*Required action*
Each line below should be set down again unchanged.

*Input material*
[Start of Attachment]
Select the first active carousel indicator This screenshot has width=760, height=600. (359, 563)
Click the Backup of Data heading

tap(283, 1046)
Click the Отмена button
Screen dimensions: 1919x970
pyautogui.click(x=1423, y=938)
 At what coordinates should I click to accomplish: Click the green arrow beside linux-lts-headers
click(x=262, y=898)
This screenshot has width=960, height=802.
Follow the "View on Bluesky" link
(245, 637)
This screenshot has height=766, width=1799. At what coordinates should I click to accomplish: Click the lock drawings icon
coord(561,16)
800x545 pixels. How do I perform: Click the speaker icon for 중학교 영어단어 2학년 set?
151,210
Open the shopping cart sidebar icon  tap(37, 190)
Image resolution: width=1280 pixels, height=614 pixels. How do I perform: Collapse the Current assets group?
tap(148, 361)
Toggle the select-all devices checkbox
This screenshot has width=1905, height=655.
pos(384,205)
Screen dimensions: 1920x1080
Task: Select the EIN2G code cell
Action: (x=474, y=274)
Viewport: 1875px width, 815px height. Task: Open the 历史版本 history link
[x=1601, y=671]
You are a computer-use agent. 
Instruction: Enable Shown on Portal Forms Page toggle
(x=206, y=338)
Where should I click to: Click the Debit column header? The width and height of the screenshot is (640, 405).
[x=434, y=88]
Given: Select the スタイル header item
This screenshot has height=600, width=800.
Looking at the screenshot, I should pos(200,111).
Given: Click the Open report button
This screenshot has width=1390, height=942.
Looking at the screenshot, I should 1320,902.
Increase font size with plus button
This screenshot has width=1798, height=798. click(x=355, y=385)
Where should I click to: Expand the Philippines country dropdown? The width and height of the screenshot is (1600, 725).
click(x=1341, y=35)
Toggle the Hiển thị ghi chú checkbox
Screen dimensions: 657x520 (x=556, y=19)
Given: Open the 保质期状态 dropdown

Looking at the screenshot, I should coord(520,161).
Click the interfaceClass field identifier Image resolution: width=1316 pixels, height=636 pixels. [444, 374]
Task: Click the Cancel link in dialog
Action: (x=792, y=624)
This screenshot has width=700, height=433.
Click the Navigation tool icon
[End of Attachment]
*Exercise output*
Select the first active carousel indicator This screenshot has width=760, height=600. (359, 563)
Click the Backup of Data heading

tap(283, 1046)
Click the Отмена button
Screen dimensions: 1919x970
pyautogui.click(x=1423, y=938)
 At what coordinates should I click to accomplish: Click the green arrow beside linux-lts-headers
click(x=262, y=898)
This screenshot has width=960, height=802.
Follow the "View on Bluesky" link
(245, 637)
This screenshot has height=766, width=1799. At what coordinates should I click to accomplish: Click the lock drawings icon
coord(561,16)
800x545 pixels. How do I perform: Click the speaker icon for 중학교 영어단어 2학년 set?
151,210
Open the shopping cart sidebar icon  tap(37, 190)
Image resolution: width=1280 pixels, height=614 pixels. How do I perform: Collapse the Current assets group?
tap(148, 361)
Toggle the select-all devices checkbox
This screenshot has width=1905, height=655.
pos(384,205)
Screen dimensions: 1920x1080
Task: Select the EIN2G code cell
Action: (x=474, y=274)
Viewport: 1875px width, 815px height. Task: Open the 历史版本 history link
[x=1601, y=671]
You are a computer-use agent. 
Instruction: Enable Shown on Portal Forms Page toggle
(x=206, y=338)
Where should I click to: Click the Debit column header? The width and height of the screenshot is (640, 405).
[x=434, y=88]
Given: Select the スタイル header item
This screenshot has height=600, width=800.
Looking at the screenshot, I should pos(200,111).
Given: Click the Open report button
This screenshot has width=1390, height=942.
Looking at the screenshot, I should 1320,902.
Increase font size with plus button
This screenshot has width=1798, height=798. click(x=355, y=385)
Where should I click to: Expand the Philippines country dropdown? The width and height of the screenshot is (1600, 725).
click(x=1341, y=35)
Toggle the Hiển thị ghi chú checkbox
Screen dimensions: 657x520 (x=556, y=19)
Given: Open the 保质期状态 dropdown

Looking at the screenshot, I should coord(520,161).
Click the interfaceClass field identifier Image resolution: width=1316 pixels, height=636 pixels. [444, 374]
Task: Click the Cancel link in dialog
Action: (x=792, y=624)
This screenshot has width=700, height=433.
Click the Navigation tool icon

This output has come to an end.